EXERCISE INSTRUCTIONS:
For every entry, output the exact wording.

DATASET CONTENT:
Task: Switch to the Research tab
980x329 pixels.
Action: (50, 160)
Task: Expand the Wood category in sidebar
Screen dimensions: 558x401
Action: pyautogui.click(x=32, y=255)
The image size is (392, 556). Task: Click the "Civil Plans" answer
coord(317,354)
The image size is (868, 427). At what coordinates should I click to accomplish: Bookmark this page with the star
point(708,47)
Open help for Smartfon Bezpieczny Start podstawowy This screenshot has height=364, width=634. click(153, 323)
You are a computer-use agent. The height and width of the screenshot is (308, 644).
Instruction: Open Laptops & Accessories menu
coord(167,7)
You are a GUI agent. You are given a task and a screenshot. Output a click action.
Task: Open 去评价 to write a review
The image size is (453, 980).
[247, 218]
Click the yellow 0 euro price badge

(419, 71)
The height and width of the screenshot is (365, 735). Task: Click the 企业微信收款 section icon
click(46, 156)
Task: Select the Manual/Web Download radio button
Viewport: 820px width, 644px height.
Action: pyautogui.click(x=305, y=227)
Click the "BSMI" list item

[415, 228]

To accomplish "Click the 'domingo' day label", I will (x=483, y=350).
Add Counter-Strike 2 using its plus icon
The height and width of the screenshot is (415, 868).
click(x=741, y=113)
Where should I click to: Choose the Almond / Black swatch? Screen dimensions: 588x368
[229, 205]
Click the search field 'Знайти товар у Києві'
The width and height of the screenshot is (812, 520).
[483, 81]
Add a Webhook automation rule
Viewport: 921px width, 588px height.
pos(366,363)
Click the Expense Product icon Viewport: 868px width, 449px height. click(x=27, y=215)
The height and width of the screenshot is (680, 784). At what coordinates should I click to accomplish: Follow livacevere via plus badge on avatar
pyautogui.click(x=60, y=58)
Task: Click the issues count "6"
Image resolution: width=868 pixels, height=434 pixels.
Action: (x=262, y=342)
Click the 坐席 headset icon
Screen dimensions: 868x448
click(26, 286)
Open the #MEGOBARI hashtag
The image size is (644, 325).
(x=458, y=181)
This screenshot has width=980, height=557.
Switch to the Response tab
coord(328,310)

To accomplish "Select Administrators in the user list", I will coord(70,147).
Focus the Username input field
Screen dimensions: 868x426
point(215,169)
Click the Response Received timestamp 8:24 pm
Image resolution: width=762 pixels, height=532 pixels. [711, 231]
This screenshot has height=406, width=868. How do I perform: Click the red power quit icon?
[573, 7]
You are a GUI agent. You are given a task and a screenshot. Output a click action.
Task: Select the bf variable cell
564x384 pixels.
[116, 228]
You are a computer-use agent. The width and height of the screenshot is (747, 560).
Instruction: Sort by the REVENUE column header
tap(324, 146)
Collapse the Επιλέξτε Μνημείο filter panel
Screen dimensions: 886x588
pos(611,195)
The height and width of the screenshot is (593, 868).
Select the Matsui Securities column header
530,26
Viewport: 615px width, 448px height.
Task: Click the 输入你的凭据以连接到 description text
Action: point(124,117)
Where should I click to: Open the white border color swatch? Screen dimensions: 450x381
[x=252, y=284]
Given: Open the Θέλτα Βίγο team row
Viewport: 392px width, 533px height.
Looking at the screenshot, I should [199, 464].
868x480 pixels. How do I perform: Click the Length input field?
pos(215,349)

EXERCISE RESULT:
Task: Switch to the Research tab
980x329 pixels.
Action: (50, 160)
Task: Expand the Wood category in sidebar
Screen dimensions: 558x401
Action: pyautogui.click(x=32, y=255)
The image size is (392, 556). Task: Click the "Civil Plans" answer
coord(317,354)
The image size is (868, 427). At what coordinates should I click to accomplish: Bookmark this page with the star
point(708,47)
Open help for Smartfon Bezpieczny Start podstawowy This screenshot has height=364, width=634. click(153, 323)
You are a computer-use agent. The height and width of the screenshot is (308, 644).
Instruction: Open Laptops & Accessories menu
coord(167,7)
You are a GUI agent. You are given a task and a screenshot. Output a click action.
Task: Open 去评价 to write a review
The image size is (453, 980).
[247, 218]
Click the yellow 0 euro price badge

(419, 71)
The height and width of the screenshot is (365, 735). Task: Click the 企业微信收款 section icon
click(46, 156)
Task: Select the Manual/Web Download radio button
Viewport: 820px width, 644px height.
Action: pyautogui.click(x=305, y=227)
Click the "BSMI" list item

[415, 228]

To accomplish "Click the 'domingo' day label", I will (x=483, y=350).
Add Counter-Strike 2 using its plus icon
The height and width of the screenshot is (415, 868).
click(x=741, y=113)
Where should I click to: Choose the Almond / Black swatch? Screen dimensions: 588x368
[229, 205]
Click the search field 'Знайти товар у Києві'
The width and height of the screenshot is (812, 520).
[483, 81]
Add a Webhook automation rule
Viewport: 921px width, 588px height.
pos(366,363)
Click the Expense Product icon Viewport: 868px width, 449px height. click(x=27, y=215)
The height and width of the screenshot is (680, 784). At what coordinates should I click to accomplish: Follow livacevere via plus badge on avatar
pyautogui.click(x=60, y=58)
Task: Click the issues count "6"
Image resolution: width=868 pixels, height=434 pixels.
Action: (x=262, y=342)
Click the 坐席 headset icon
Screen dimensions: 868x448
click(26, 286)
Open the #MEGOBARI hashtag
The image size is (644, 325).
(x=458, y=181)
This screenshot has width=980, height=557.
Switch to the Response tab
coord(328,310)

To accomplish "Select Administrators in the user list", I will coord(70,147).
Focus the Username input field
Screen dimensions: 868x426
point(215,169)
Click the Response Received timestamp 8:24 pm
Image resolution: width=762 pixels, height=532 pixels. [711, 231]
This screenshot has height=406, width=868. How do I perform: Click the red power quit icon?
[573, 7]
You are a GUI agent. You are given a task and a screenshot. Output a click action.
Task: Select the bf variable cell
564x384 pixels.
[116, 228]
You are a computer-use agent. The width and height of the screenshot is (747, 560).
Instruction: Sort by the REVENUE column header
tap(324, 146)
Collapse the Επιλέξτε Μνημείο filter panel
Screen dimensions: 886x588
pos(611,195)
The height and width of the screenshot is (593, 868).
Select the Matsui Securities column header
530,26
Viewport: 615px width, 448px height.
Task: Click the 输入你的凭据以连接到 description text
Action: point(124,117)
Where should I click to: Open the white border color swatch? Screen dimensions: 450x381
[x=252, y=284]
Given: Open the Θέλτα Βίγο team row
Viewport: 392px width, 533px height.
Looking at the screenshot, I should [199, 464].
868x480 pixels. How do I perform: Click the Length input field?
pos(215,349)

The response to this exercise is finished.